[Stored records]
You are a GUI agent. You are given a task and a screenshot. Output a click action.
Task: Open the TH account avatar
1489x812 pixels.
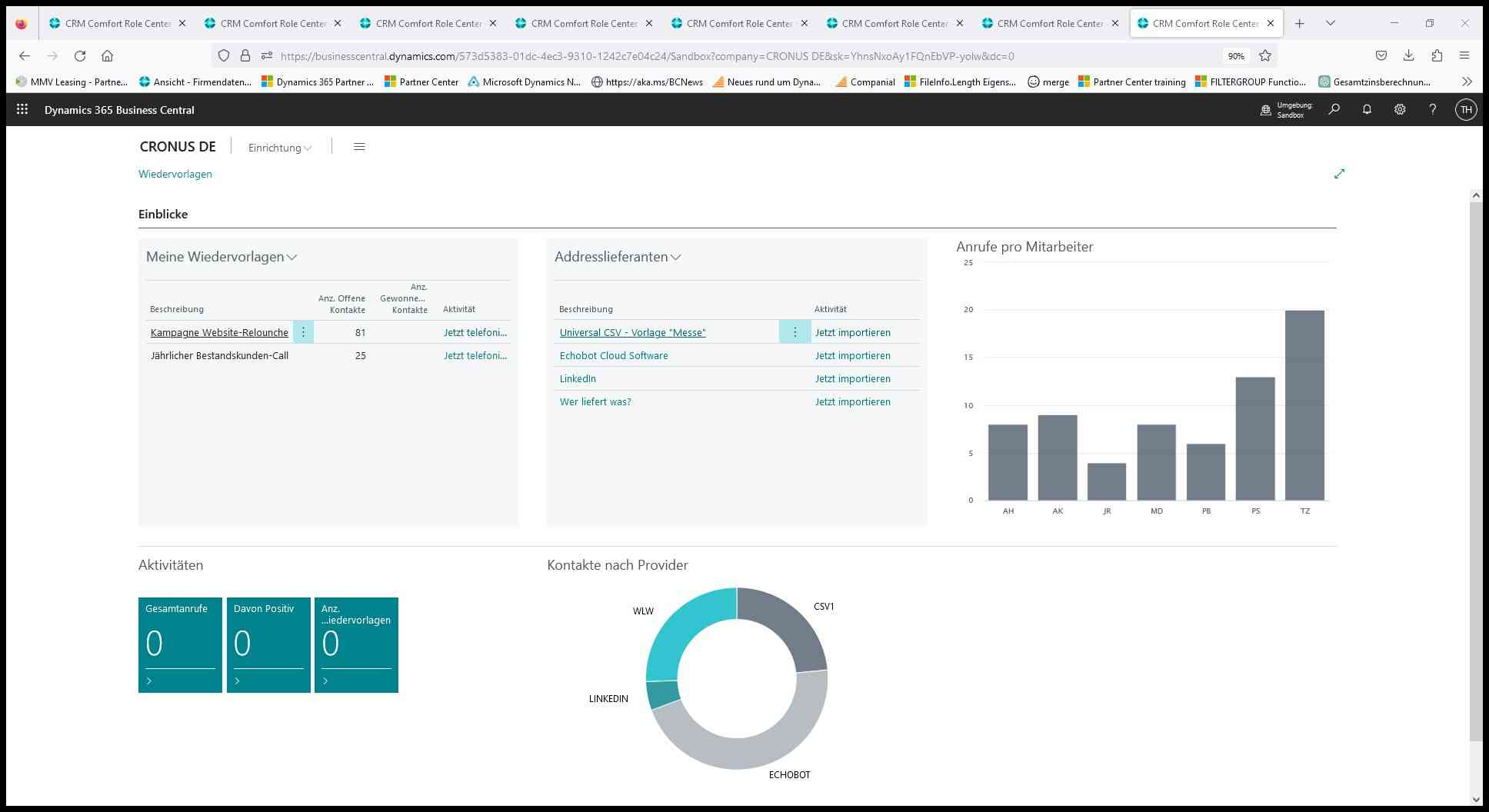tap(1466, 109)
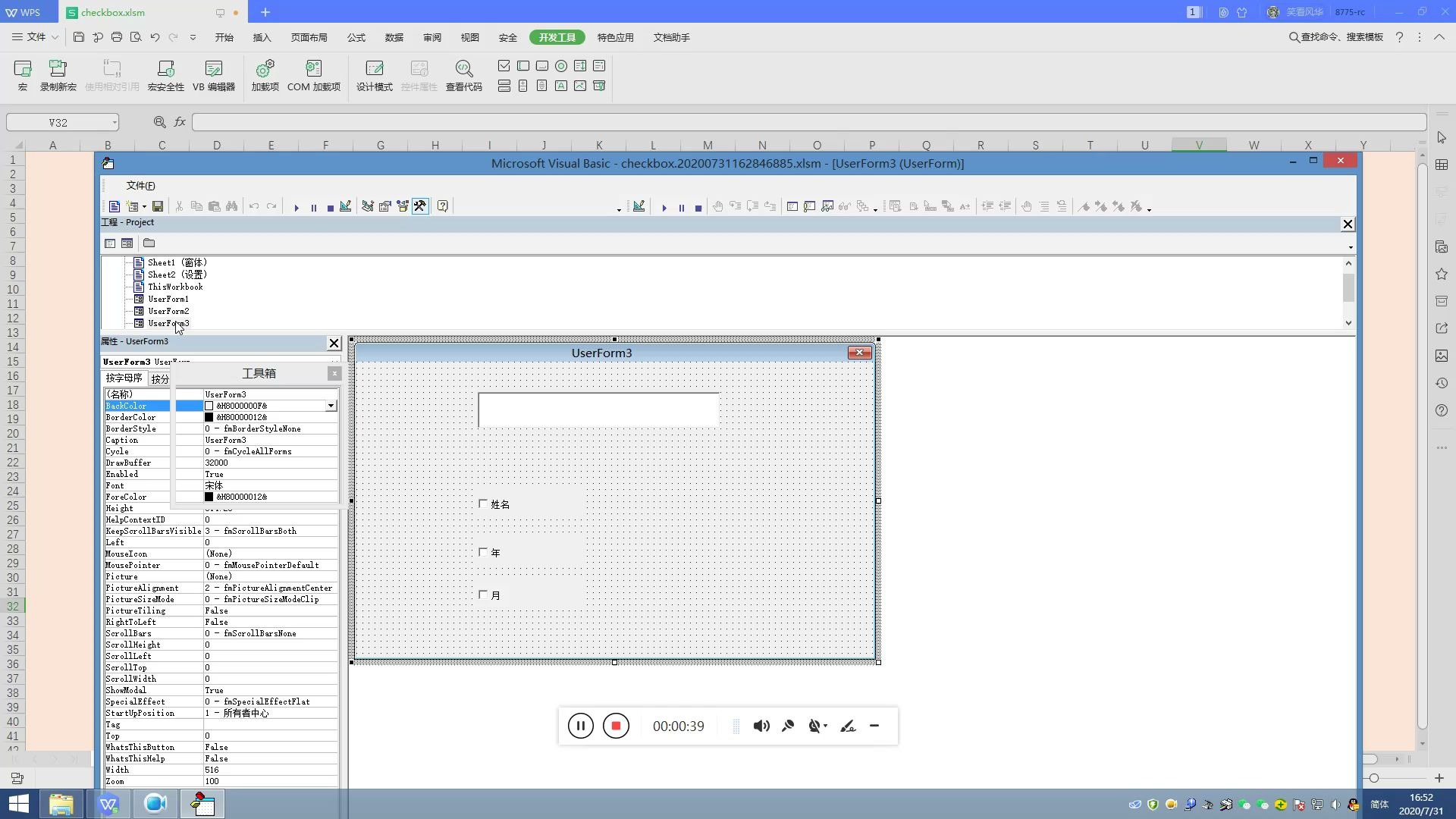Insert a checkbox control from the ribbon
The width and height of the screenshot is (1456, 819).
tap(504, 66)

## TASK INSTRUCTIONS
Restate the entries above word for word, minus the pictures.

## RESPONSE TO THIS TASK
You are a GUI agent. You are given a task and a screenshot. Output a click action.
Task: Open the TH account avatar
1489x812 pixels.
tap(1466, 109)
Insert a checkbox control from the ribbon
The width and height of the screenshot is (1456, 819).
tap(504, 66)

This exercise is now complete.